Precisávamos treinar diariamente, sabíamos que a busca pela
perfeição é um labirinto sem fim, quanto mais avançamos mais
almejamos. Vivia a maior parte do meu tempo, sempre que fosse
possível com minha dona, pois na sua concepção, tocar e ouvir
música correspondia a rezar e encontrar-se no paraíso. Em inúmeras
ocasiões a ouvi argumentando com seu pai, homem extremamente
religioso, que ela não precisava ir à Missa Dominical porque já
havia realizado suas preces quando tocava piano, tanto era sua
convicção de que a música nos conecta com o universo e o divino.
Com o
passar dos anos, estabelecemos entre nós um casamento, nossos
destinos foram entrelaçados. Acabamos nos tornando amantes,
companheiros, confidentes e até cúmplices em momentos difíceis que
a vida nos apresenta. Num convívio de aproximadamente 60 anos,
construímos lado a lado a carreira de seus filhos, em cujo êxito
tive uma considerável parcela. Porém, como em qualquer
relacionamento que se estende por tanto tempo, acabamos vítimas de
um desgaste natural.
Ela já
não acariciava meu teclado com o mesmo encanto e emoção de
outrora, nos anos dourados de sua juventude e posterior maturidade.

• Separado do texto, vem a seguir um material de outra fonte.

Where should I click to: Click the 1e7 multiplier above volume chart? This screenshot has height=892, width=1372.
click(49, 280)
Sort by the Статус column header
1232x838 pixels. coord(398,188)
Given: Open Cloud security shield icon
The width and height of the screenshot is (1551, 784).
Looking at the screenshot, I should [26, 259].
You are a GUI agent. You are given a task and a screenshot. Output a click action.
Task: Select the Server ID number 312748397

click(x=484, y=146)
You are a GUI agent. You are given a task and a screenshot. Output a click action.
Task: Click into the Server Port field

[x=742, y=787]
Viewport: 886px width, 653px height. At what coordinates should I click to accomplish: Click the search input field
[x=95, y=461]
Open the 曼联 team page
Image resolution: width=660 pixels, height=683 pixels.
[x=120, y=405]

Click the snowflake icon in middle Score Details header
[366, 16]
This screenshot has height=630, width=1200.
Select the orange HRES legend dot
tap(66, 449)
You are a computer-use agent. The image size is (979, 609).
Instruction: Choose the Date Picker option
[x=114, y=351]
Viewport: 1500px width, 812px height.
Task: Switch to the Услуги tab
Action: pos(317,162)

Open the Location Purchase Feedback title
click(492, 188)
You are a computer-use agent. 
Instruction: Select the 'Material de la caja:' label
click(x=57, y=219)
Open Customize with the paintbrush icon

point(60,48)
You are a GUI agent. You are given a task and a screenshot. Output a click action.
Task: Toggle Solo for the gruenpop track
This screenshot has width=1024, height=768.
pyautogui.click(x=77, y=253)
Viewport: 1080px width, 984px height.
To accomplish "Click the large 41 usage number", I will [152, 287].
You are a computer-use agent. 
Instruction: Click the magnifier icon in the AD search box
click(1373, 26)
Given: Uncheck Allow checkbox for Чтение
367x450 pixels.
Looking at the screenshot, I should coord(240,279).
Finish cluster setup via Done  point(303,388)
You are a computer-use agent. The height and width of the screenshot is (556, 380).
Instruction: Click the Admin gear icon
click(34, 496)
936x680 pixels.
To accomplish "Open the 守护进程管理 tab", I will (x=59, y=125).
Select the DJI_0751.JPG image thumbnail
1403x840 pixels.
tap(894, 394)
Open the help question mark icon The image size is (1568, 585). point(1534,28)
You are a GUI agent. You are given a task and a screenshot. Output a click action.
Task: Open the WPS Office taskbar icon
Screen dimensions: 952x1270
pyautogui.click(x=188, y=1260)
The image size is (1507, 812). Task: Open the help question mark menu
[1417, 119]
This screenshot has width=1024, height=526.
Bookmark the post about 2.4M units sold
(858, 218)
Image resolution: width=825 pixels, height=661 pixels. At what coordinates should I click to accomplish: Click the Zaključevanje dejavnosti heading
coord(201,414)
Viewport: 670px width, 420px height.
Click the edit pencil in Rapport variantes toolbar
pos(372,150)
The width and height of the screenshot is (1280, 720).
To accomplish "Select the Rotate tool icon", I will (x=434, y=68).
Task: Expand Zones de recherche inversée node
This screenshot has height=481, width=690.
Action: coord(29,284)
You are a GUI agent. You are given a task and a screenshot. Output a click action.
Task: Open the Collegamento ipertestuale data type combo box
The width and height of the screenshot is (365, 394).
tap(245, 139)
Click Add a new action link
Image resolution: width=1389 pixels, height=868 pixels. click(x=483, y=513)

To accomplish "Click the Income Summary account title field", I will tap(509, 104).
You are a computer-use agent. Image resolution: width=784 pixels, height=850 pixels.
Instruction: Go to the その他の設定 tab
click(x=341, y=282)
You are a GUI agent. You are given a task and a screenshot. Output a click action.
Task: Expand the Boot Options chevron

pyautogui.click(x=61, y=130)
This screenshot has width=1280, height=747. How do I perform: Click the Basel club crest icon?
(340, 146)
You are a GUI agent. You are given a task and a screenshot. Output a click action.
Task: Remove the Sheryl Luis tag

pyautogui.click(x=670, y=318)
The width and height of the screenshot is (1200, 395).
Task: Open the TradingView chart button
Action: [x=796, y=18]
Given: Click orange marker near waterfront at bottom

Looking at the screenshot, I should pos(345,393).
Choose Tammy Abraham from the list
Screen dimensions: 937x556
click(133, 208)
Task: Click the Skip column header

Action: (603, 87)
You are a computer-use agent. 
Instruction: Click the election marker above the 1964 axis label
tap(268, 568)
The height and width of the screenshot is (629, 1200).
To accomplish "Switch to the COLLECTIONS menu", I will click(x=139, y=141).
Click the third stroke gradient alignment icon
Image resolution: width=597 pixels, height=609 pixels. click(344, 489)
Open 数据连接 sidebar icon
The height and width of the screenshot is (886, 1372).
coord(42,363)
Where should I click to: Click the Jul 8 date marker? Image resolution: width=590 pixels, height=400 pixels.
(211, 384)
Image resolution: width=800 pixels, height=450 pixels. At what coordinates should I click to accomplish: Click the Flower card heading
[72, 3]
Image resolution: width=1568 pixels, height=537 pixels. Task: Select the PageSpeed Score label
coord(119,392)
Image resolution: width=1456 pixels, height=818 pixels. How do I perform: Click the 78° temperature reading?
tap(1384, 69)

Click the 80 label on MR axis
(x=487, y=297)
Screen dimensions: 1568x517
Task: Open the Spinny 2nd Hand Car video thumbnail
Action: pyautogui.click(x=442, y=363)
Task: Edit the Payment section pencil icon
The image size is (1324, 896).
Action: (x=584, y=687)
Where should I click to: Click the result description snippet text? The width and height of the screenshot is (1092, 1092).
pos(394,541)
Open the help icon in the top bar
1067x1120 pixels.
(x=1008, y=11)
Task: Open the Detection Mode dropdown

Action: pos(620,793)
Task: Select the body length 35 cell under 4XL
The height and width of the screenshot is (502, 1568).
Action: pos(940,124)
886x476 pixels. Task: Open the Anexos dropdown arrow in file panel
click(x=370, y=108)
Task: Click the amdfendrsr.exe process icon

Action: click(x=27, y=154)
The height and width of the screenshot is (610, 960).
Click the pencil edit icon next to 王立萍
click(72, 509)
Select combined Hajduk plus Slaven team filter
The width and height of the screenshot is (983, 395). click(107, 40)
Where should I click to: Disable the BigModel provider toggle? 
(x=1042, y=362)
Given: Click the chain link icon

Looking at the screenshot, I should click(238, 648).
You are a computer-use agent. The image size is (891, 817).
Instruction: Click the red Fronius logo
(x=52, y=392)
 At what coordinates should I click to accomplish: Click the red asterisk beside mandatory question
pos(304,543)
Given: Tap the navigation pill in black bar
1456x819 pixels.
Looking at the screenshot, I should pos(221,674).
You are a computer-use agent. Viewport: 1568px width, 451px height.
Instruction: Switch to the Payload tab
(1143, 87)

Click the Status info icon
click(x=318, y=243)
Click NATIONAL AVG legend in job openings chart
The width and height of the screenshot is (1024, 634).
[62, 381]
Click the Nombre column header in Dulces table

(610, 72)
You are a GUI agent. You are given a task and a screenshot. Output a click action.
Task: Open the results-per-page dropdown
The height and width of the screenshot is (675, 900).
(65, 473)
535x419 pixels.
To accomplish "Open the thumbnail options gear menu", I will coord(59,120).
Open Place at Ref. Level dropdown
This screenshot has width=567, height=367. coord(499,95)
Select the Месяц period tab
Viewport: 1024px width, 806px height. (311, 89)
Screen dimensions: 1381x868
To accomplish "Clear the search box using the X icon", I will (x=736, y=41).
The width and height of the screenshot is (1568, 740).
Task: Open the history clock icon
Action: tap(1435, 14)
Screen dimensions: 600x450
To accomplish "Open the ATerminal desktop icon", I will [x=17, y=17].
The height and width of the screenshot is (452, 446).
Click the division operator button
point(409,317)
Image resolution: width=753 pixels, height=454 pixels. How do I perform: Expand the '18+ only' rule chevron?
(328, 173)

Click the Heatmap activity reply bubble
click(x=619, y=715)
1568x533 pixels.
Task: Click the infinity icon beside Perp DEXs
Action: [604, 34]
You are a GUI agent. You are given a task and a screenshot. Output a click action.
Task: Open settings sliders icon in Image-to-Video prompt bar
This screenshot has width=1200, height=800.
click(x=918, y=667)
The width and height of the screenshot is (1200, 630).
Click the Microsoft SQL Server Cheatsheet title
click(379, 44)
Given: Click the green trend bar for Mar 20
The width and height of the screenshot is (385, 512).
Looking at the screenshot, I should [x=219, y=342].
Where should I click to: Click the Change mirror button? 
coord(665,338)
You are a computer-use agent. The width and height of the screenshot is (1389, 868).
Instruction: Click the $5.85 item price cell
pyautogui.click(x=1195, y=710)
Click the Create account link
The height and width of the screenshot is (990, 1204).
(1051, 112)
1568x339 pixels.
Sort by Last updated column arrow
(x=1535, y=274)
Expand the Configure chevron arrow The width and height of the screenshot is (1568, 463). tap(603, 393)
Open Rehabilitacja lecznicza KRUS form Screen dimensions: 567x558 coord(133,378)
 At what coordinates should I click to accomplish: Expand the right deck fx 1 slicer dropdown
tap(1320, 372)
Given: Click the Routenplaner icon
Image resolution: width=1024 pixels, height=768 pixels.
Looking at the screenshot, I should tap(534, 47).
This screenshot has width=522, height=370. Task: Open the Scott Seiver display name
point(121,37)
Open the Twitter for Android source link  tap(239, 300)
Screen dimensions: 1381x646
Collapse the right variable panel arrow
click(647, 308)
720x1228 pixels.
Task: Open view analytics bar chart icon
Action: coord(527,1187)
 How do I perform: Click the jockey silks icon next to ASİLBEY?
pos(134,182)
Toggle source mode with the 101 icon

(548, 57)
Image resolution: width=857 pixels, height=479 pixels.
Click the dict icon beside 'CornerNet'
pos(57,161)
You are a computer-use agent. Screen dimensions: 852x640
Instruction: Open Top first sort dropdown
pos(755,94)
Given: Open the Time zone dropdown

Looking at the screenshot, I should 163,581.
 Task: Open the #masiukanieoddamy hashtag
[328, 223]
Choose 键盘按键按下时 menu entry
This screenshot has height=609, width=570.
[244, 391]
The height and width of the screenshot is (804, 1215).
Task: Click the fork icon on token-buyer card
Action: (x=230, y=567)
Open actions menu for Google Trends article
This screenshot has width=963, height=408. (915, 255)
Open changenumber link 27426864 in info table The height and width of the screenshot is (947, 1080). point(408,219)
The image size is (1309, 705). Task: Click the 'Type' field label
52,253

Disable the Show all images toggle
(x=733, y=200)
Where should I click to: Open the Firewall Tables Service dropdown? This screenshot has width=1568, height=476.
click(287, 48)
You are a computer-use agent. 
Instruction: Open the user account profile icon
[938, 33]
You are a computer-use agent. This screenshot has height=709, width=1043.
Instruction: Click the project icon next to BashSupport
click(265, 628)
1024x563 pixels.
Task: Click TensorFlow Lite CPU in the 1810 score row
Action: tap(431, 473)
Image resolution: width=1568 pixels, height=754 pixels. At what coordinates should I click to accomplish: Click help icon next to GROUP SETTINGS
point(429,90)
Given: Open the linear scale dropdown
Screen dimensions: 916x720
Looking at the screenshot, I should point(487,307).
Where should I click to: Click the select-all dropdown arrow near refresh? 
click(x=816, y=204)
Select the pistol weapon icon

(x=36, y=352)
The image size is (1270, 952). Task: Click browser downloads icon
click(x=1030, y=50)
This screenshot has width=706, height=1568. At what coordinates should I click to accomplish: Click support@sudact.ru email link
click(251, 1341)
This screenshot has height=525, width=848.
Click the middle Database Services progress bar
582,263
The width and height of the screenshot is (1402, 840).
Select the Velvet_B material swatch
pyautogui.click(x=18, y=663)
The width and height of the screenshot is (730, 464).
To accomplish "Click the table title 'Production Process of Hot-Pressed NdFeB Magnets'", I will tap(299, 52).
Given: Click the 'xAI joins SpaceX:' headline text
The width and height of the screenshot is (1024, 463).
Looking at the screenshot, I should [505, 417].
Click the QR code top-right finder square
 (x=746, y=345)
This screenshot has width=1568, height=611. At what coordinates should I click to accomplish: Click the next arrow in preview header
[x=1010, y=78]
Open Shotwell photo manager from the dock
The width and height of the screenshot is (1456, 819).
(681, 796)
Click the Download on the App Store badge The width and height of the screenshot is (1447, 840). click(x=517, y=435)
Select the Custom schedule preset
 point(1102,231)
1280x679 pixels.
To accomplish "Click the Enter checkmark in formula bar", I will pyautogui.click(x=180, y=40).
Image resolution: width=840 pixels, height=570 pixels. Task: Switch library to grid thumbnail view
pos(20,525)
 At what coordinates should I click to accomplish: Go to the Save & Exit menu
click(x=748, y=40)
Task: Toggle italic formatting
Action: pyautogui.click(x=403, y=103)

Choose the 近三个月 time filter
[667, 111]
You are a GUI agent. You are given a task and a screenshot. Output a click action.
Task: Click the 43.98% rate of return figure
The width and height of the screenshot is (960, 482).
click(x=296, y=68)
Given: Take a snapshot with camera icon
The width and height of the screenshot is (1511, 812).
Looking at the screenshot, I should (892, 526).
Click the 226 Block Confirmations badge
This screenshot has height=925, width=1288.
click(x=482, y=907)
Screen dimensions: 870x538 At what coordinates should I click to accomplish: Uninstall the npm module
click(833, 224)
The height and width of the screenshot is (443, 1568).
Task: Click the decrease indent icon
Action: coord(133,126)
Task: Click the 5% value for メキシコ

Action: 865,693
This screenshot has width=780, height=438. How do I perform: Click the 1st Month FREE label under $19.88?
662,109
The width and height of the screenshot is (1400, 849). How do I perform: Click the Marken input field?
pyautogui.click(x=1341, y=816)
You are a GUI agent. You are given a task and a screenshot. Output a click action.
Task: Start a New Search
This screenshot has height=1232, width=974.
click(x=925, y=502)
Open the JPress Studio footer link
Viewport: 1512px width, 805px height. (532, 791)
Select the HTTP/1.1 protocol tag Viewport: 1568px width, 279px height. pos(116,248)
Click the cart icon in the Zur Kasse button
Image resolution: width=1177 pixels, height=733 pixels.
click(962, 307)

Concluída a tarefa de formar seus filhos e consequente partida dos
mesmos, que tomaram rumos diferentes, Eu e minha Ama começamos a
estreitar nossos laços prestando maior atenção em nós mesmos. O
fim do outono e a proximidade derradeira do inverno, tornaram-se
fatores decisivos em nossas existências. Seria ainda possível um
futuro juntos? Quais as perspectivas? Chegara a hora de pensar e
decidir sobre o que a vida nos aguardava e pensar na melhor
estratégia para manter a nossa relação diante do que se
apresentaria num futuro não muito distante. A perda seria
inevitável.
Senti
que, com sua partida, poderia ficar sozinho e parar em um asilo para
móveis usados, sujeito a permanecer para sempre numa inércia
mortal.
Em sonhos
implorei para que ela me deixasse partir. Foi então que o destino
conspirou a meu favor. Para nossa surpresa, apareceu na residência a
visita inesperada de um jovem, com o nome de Octávio acompanhado de
seu pai, Flávio. Logo em seguida tive a intuição de que o nome
Octávio, era forte e combinava com Manegold. Apresentou-se como
adepto de piano e minha companheira pediu para que ele me tocasse.
Vibrei ao seu toque, entre uma nota e outra, renasci. Logo em seguida
percebi que através de suas mãos alcançaria êxito. Além de
intérprete, o jovem é compositor de originais e belas melodias.
Seu estilo de natureza clássica, não impede que seu desempenho
atravesse as fronteiras até chegar à música popular. Eu e minha
companheira ficamos deslumbrados com o talento do rapaz e meu destino
foi selado. Ela decidiu que eu deveria partir. Num sábado à tarde,
fui transportado para a residência da família Machado, onde
atualmente resido.
Hoje posso dizer que me encontro feliz e faço jus
a meu nome. Octávio é um rapaz alegre, criativo e muito carismático
conseguindo facilmente penetrar no mundo enigmático da musica.
Soma-se a isso o grande apoio que encontra em seus dedicados e
orgulhosos pais Flávio e Andreia. Adepto das artes em geral,
incluindo a literatura e pintura, um futuro de brilhante o aguarda.